We later found out it was an oil beetle – a precious and declining group of five beetles that live in calcareous grasslands, dunes, heaths and woodlands. They are a member of the wider ‘blister beetle’ family, Meloidae. They are so called because they squirt irritating oily droplets from their joints when alarmed.

As I read about oil beetles, I found that they have an intriguing life cycle and I understood why our friend on Pentridge Hill was digging. She had recently emerged and mated, and her abdomen was swollen with eggs, for which she had to dig a nest. Oil beetles select bare, compacted earth – so footpaths are perfect.
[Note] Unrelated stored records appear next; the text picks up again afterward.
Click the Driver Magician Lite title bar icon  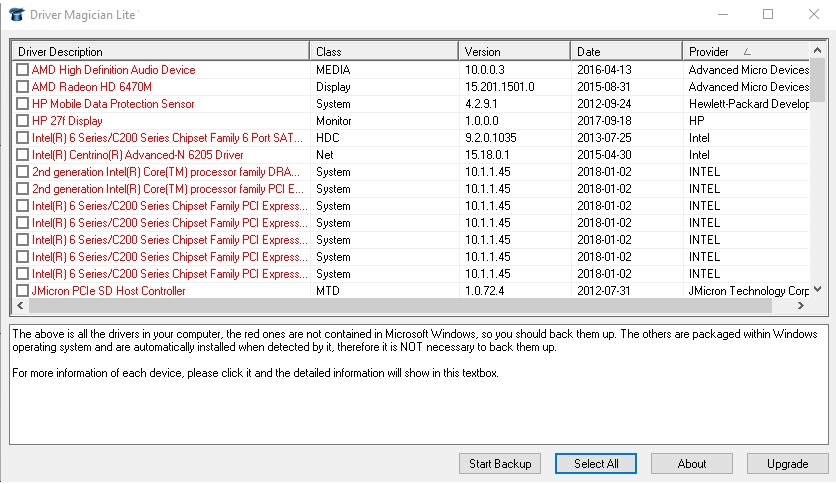click(x=15, y=15)
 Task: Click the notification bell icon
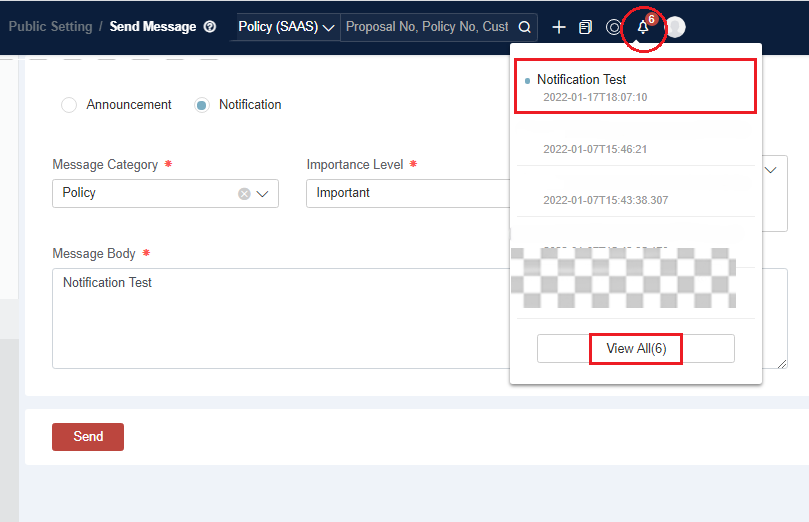(642, 28)
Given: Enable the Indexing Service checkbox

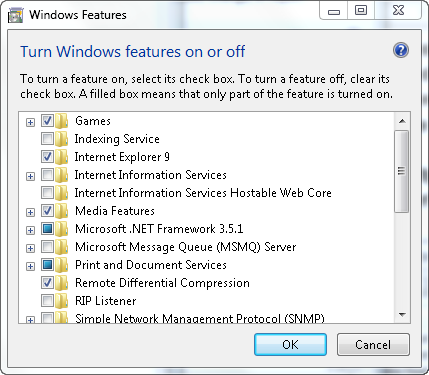Looking at the screenshot, I should tap(47, 139).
Once the eggs hatch, the ant-sized larvae (called ‘triungulins’) shimmy up the nearest flower stem and lie in wait for a solitary bee to visit. Then they climb aboard, and the unsuspecting bee flies back to her nest with the hitchhiking parasites. Here the beetle larvae feast on the bee eggs, before pupating and emerging the following year as an adult to begin the cycle again. It’s fortunate that the female oil beetle lays up to a thousand eggs, because many hopeful larvae will jump on the wrong type of flower visitor! In fact, this strategy is made more difficult by the fact that each species of oil beetle is thought to prefer a different genus of solitary bee.
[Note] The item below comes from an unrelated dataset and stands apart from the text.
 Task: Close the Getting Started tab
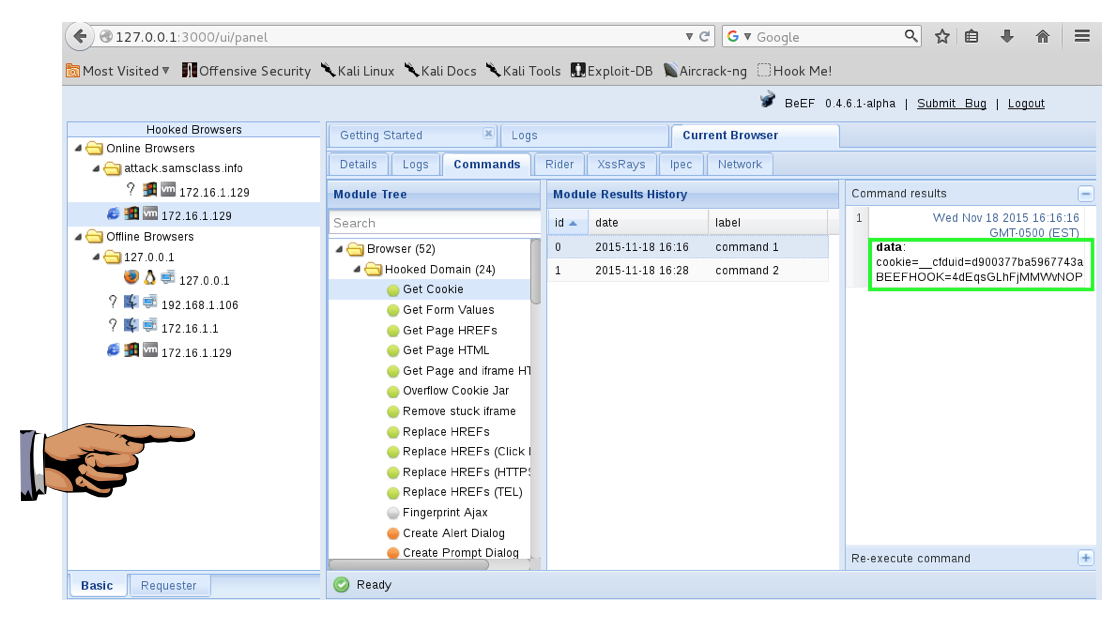pos(488,134)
After close scrutiny of Pete’s photos we decided that ours was a black oil beetle (Meloe proscarabaeus), but there are also violet, rugged, short-necked and Mediterranean varieties. Three further species are thought to be extinct in the UK, but who knows? Like any rare species, they could be lurking somewhere no one has looked.

The reason for their decline is thought to be a combination of land-use change and declines in solitary bees. Restoring and protecting wildflower-rich habitats can help maintain these vital wild bee populations. In oil beetle hotspots, raising awareness is really important, as squishing one female on a footpath ends the chances of the thousand offspring she carries, and the odds are stacked against them even if they do hatch!

Keep an eye out for these impressive metallic ebony beetles when you’re on footpaths in warm, sunny flower-rich habitats in spring. If you pick one up, be gentle – otherwise you might get squirted with the oily irritant. In this case, it might be worth finding a lesser celandine flower as a peace offering – apparently oil beetles are quite partial to this spring snack!